→ Source text
>>>

# Need help with youtube videos!!



## pkanhe (Jan 5, 2014)

Whenever I try to play youtube videos on my computer, they are never smooth and always lag. The same videos play fine when I download and watch them. I also have a fast (very fast) internet connection. Could anyone suggest the solution to this?? 

My pc specs are - 

HP Pavillion tx1000
Windows 7 Ultimate 32-bit
AMD Turion 64 X2 TL-56
4 GB RAM
NVIDIA GeForce Go 6150


----------



## Vincee777 (Jan 5, 2014)

All i can say is update your Flash Player if you havent 

Also on which browser you watch youtube videos?


----------



## harshilsharma63 (Jan 5, 2014)

> Which browser?
> Did you update the browser and Flash player?
> Do videos stream smoothly on other sites?
> What is you Internet speed?


----------



## SaiyanGoku (Jan 5, 2014)

update your flash player and if possible, use chrome for youtube. I find it best for youtube.


----------



## TheHumanBot (Jan 5, 2014)

^1 google sites works awesomely on chrome.
personal exp. tried to translate a page in firefox and it won't work but in chrome it automatically asked me to translate page and worked


----------



## Vyom (Jan 5, 2014)

pkanhe said:


> Whenever I try to play youtube videos on my computer, they are never smooth and always lag. The same videos play fine when I download and watch them. I also have a fast (very fast) internet connection. Could anyone suggest the solution to this??



"Very fast" internet connection is not enough information.
What is the exact speed? Do a SpeedTest on speedtest.net and share the results.

Youtube have been sucky lately. Algorithms designed to automatically adapt to the bandwidth available. On a PC with less than 1 (about) Mbps that means video will can start with 240p then as Youtube finds out it has more bandwidth it will increase the quality to 480p, and then automatically get stuck when the buffer runs out.

Thats why when I was on 512kbps I had no way to watch a YT video smoothly without downloading. Now I upgraded to 1 Mbps and atleast it runs a bit smooth now.


----------



## flyingcow (Jan 5, 2014)

iirc if you are running chrome there are two flashplayers in the plugins tab, disable the peppermint one and you are good to go


----------



## pkanhe (Jan 5, 2014)

I use chrome which does not allow me to update flash player manually. Videos are almost always laggy on youtube, but are better on other sites. Attached is a screenshot of my speedtest.net test.


----------



## deta (Jan 16, 2014)

use firefox chrome lags for me too


----------



## SaiyanGoku (Jan 16, 2014)

pkanhe said:


> I use chrome which does not allow me to update flash player manually. Videos are almost always laggy on youtube, but are better on other sites. Attached is a screenshot of my speedtest.net test.View attachment 13189



Download the video using IDM/FDM/YTD and then delete it afterwards if you want to.


----------



## pkanhe (Jan 16, 2014)

<<<

→ Supplied data
>>>

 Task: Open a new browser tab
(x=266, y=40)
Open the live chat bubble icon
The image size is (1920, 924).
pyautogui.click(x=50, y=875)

<<<

→ Requirements
1. Shorten the paragraph in the YouTube lag thread that begins "Whenever I try to play youtube videos" while keeping its main facts.
2. Quote the YouTube lag thread between "All i can say" and "and Flash player?", inclusive.

→ Answers for this exercise
1. YouTube videos always lag when streamed on the poster's computer, but the same videos play smoothly after being downloaded, even though the internet connection is very fast. The poster asks for a solution.

2.
All i can say is update your Flash Player if you havent 

Also on which browser you watch youtube videos?


----------



## harshilsharma63 (Jan 5, 2014)

> Which browser?
> Did you update the browser and Flash player?